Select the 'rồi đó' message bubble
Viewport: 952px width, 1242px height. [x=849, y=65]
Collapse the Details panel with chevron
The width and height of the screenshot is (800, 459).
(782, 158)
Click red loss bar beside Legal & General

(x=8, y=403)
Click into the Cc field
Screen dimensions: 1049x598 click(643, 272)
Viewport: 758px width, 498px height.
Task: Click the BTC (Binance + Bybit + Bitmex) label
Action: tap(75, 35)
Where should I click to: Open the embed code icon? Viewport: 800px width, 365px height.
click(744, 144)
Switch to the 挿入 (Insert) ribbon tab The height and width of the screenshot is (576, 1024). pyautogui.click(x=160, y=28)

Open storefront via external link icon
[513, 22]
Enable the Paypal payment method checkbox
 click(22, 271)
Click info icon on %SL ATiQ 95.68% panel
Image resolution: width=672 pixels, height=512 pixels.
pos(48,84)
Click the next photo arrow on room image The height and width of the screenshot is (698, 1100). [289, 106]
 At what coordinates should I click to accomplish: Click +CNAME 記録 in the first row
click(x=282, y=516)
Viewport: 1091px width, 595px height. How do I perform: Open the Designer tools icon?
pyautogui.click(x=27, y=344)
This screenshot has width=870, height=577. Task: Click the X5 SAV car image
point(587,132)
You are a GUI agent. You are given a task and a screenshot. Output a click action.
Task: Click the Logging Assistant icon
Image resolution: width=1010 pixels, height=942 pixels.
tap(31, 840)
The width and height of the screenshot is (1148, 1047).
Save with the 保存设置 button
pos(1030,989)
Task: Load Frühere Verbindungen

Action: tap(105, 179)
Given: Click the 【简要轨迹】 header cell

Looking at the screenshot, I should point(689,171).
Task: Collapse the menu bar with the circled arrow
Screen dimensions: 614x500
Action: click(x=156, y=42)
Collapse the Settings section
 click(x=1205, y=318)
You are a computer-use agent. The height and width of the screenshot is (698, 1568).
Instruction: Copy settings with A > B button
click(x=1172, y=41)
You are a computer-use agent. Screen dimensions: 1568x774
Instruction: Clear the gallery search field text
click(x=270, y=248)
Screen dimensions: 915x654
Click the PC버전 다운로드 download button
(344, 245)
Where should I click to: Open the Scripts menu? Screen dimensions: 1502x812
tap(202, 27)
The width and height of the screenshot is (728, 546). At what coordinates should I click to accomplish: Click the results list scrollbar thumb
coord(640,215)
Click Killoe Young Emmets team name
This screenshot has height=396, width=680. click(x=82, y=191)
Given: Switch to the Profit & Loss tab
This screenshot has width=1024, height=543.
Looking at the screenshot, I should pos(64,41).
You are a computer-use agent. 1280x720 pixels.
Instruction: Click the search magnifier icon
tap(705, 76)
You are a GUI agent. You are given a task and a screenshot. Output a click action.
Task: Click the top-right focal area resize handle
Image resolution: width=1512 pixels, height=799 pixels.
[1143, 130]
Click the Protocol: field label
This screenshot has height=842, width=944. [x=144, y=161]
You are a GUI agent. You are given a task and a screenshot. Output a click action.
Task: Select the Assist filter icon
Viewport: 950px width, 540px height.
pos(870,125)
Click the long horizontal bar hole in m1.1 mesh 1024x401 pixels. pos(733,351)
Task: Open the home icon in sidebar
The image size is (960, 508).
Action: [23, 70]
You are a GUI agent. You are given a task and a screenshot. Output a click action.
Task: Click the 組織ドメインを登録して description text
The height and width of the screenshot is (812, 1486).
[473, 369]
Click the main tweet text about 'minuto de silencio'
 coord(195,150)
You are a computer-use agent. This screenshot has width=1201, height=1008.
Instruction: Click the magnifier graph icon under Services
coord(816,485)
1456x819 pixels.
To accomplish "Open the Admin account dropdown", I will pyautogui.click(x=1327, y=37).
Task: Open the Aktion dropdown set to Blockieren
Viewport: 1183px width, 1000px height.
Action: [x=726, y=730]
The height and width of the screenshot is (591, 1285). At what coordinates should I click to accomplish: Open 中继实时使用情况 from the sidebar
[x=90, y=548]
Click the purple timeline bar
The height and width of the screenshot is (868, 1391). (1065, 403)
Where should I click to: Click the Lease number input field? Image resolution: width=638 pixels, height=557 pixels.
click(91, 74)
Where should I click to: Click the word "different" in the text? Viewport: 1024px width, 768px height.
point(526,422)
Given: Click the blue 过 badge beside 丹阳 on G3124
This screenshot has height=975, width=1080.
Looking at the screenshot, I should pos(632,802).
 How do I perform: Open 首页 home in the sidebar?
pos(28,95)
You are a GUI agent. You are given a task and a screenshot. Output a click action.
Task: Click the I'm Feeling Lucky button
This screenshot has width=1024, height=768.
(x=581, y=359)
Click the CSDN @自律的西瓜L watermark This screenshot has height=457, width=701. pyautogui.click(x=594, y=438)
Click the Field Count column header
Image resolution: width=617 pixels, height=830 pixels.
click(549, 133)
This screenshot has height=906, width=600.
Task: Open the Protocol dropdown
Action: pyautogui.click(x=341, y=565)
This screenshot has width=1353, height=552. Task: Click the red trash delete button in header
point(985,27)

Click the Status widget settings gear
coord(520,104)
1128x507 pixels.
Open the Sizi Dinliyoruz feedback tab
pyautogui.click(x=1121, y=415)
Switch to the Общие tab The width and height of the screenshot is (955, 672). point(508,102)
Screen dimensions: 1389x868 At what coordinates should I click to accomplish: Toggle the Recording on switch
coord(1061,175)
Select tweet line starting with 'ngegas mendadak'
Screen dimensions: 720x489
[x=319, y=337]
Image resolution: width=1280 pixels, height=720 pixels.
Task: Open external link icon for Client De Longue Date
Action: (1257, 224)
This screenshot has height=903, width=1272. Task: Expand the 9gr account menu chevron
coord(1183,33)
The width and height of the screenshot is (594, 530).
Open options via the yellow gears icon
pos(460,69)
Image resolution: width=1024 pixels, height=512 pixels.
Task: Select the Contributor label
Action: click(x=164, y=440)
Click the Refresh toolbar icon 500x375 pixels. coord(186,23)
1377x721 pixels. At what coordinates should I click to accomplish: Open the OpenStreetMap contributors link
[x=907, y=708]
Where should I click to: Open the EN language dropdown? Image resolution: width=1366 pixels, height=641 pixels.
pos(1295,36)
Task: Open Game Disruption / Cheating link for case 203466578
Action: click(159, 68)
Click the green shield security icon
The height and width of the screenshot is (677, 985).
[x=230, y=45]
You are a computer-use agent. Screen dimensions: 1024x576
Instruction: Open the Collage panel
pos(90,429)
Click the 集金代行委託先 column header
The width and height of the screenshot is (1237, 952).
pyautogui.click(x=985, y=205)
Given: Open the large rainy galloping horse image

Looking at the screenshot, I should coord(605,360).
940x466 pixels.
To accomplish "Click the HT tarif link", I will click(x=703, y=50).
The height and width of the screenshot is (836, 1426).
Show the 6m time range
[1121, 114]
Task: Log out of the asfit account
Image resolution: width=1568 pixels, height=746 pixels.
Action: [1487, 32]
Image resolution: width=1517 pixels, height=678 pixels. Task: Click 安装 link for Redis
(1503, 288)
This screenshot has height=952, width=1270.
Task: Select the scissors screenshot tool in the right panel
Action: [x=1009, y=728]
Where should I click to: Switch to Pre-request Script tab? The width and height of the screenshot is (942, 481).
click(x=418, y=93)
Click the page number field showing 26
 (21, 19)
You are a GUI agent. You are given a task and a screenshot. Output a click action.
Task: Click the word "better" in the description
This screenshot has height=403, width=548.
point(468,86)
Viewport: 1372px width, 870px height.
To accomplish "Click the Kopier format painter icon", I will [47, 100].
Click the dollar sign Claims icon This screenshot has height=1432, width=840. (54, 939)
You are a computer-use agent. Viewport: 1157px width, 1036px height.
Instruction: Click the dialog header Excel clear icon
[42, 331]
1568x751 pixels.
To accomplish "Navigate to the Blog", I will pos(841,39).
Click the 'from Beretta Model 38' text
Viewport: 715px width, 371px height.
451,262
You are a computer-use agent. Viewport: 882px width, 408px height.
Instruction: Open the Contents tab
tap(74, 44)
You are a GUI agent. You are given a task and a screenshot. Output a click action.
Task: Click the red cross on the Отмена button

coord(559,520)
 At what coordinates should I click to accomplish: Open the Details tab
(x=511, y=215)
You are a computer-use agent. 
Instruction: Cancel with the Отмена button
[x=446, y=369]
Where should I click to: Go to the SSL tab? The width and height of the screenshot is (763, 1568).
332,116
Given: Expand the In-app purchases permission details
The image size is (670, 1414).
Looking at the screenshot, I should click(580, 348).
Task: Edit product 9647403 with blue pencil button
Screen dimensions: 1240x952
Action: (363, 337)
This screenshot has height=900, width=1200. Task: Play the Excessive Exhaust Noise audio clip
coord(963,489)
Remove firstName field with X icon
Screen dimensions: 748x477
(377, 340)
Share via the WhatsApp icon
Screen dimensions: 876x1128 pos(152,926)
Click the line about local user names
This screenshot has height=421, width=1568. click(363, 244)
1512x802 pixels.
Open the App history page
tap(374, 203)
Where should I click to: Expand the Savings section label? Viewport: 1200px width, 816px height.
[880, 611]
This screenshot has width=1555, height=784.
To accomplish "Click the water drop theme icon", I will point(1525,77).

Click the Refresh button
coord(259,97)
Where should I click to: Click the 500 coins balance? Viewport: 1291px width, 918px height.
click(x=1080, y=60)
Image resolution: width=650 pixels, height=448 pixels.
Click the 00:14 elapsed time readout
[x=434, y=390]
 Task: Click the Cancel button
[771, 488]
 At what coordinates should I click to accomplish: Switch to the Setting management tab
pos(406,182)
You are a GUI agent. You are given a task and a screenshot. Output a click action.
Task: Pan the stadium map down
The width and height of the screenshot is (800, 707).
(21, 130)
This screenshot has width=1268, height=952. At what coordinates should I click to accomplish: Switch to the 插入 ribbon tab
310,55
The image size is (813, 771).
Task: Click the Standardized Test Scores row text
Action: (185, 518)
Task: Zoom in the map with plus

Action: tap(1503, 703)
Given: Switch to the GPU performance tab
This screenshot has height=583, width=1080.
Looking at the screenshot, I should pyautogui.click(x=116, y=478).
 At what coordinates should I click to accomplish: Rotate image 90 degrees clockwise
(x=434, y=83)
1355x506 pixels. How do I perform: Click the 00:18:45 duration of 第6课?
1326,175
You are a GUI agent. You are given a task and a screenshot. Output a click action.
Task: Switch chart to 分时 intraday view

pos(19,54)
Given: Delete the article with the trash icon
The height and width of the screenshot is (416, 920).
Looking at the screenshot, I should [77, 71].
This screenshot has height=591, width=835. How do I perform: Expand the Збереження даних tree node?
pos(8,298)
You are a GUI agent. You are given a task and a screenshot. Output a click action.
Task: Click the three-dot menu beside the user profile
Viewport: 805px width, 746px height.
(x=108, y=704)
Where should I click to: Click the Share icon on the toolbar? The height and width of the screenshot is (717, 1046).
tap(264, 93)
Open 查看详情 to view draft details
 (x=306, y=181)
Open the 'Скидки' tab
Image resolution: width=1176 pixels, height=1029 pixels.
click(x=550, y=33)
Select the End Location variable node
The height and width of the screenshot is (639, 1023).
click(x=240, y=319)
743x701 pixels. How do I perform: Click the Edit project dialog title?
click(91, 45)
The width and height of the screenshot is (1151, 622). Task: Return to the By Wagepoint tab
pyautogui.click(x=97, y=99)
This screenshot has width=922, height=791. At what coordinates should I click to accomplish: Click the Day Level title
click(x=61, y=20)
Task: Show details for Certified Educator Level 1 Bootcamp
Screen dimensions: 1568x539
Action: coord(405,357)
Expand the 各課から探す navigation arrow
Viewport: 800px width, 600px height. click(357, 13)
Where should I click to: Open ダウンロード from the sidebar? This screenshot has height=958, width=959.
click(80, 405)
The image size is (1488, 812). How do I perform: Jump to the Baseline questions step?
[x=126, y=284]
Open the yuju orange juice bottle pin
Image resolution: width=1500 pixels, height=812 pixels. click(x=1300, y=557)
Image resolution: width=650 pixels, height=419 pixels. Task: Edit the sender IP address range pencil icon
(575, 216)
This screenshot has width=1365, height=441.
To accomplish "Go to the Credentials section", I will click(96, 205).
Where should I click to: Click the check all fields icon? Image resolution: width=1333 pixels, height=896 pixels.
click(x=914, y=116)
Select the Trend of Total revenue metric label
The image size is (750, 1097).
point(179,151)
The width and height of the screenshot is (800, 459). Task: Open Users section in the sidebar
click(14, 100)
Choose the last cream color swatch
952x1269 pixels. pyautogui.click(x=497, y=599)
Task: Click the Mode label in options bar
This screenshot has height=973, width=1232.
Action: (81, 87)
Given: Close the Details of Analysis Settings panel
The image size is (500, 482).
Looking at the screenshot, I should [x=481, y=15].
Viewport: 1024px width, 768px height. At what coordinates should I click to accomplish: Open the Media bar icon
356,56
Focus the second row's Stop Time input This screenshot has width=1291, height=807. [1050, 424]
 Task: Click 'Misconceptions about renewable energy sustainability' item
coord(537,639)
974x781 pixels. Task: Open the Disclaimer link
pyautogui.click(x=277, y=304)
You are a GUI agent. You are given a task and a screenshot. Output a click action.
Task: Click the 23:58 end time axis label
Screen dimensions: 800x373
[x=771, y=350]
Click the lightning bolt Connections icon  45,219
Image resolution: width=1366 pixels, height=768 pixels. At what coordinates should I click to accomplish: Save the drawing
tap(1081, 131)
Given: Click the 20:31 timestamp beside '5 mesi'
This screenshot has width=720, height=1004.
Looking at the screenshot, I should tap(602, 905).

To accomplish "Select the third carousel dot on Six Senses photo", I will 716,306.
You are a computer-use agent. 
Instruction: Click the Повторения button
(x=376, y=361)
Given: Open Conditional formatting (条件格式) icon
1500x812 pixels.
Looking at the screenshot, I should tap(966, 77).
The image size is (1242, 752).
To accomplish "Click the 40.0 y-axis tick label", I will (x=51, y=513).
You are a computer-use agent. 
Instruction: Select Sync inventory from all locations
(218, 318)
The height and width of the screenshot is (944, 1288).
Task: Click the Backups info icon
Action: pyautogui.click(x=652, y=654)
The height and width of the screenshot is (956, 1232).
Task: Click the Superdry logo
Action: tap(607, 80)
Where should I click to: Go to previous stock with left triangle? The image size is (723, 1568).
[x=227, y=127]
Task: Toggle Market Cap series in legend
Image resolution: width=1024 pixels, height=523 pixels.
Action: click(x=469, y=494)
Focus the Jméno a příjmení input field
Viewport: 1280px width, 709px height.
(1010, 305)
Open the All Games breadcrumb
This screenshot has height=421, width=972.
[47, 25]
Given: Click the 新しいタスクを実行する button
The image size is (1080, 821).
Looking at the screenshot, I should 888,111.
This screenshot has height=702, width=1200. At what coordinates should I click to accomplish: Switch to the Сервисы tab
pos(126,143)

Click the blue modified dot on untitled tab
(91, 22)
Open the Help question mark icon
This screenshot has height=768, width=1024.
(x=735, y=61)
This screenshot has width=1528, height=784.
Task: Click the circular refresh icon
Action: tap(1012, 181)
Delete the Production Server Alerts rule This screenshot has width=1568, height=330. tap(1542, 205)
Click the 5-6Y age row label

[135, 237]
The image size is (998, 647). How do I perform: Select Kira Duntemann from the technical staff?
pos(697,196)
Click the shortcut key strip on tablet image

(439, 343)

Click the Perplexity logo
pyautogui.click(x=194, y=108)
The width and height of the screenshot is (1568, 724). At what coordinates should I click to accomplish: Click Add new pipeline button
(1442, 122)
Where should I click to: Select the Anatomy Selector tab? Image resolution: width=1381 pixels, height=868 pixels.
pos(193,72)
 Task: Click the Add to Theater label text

+--

# EXERCISE DIRECTIONS
Look over the material and return every line where the word "will" is found.

# YOUR SOLUTION
To accomplish "Open the Admin account dropdown", I will pyautogui.click(x=1327, y=37).
To accomplish "Click the HT tarif link", I will click(x=703, y=50).
To accomplish "Click the Kopier format painter icon", I will [47, 100].
To accomplish "Navigate to the Blog", I will pos(841,39).
To accomplish "Click the water drop theme icon", I will point(1525,77).
To accomplish "Go to the Credentials section", I will click(96, 205).
To accomplish "Select the third carousel dot on Six Senses photo", I will 716,306.
To accomplish "Click the 40.0 y-axis tick label", I will (x=51, y=513).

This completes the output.